C’è poi il tema della sovranità, che potrà essere popolare e tendente a una
democrazia diretta se lo stato è a misura d’uomo, ovvero se è possibile il massimo
grado di partecipazione alla vita politica, che può realizzarsi solo nel piccolo stato,
connesso ad altri stati in una federazione. Mazzini ritiene che a tutto questo si può
ovviare istituendo ovunque la repubblica, che, di per sé, è garanzia
dell’uguaglianza nella cittadinanza, attribuisce ad ogni cittadino il diritto di
contestare al potere la realizzazione di interessi particolari o di parte.

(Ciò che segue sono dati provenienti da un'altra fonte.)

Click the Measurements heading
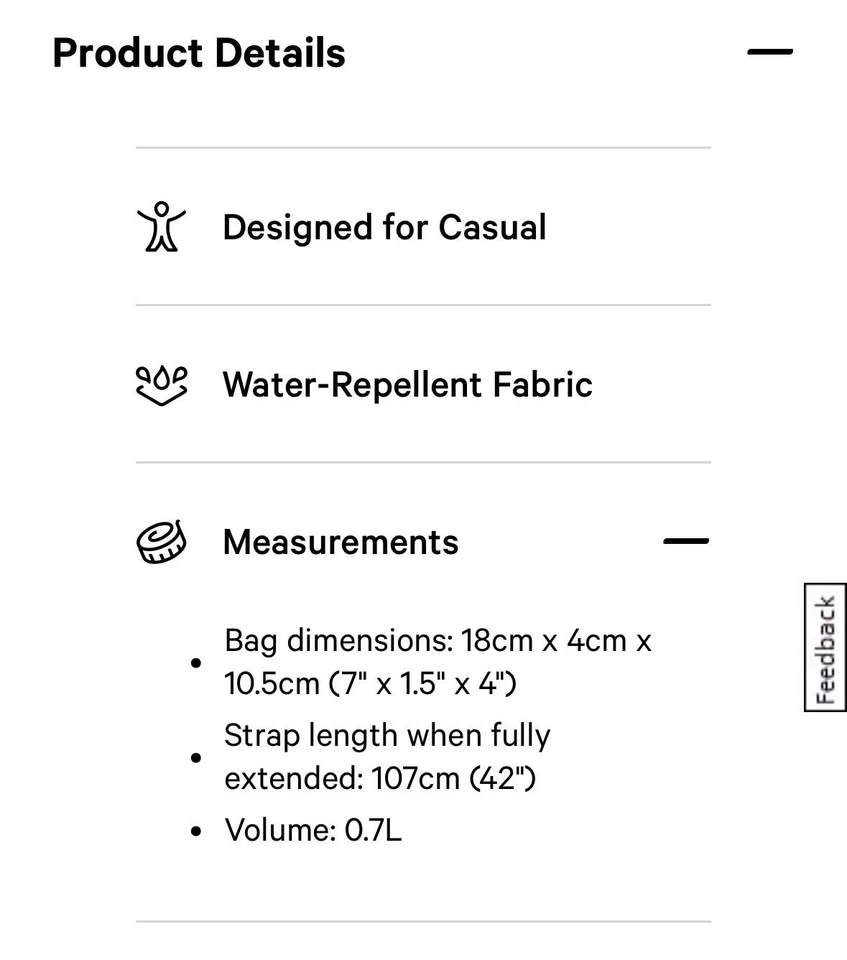pos(341,542)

Egli è altresì
convinto che, in una repubblica così concepita, può essere superata anche la
divisione dei poteri, perché, idealmente, potere legislativo e potere esecutivo
sarebbero nelle mani del popolo, attraverso la ratifica dell’operato della
Costituente; e anche per la ragione che i poteri, distinti e autonomi, finiscono per
essere in lotta tra loro a danno dell’armonia della vita sociale e politica. Una
repubblica-nazione in un contesto di nazioni repubblicane, questa è la prospettiva
mazziniana dell’Europa. L’unità nazionale è lo strumento base del dialogo tra i
popoli. Infatti, per Mazzini, le federazioni come la Svizzera sono politicamente
inerti, immerse nelle ostilità locali, senza unità di fede e di legislazione, senza unità
di educazione8. .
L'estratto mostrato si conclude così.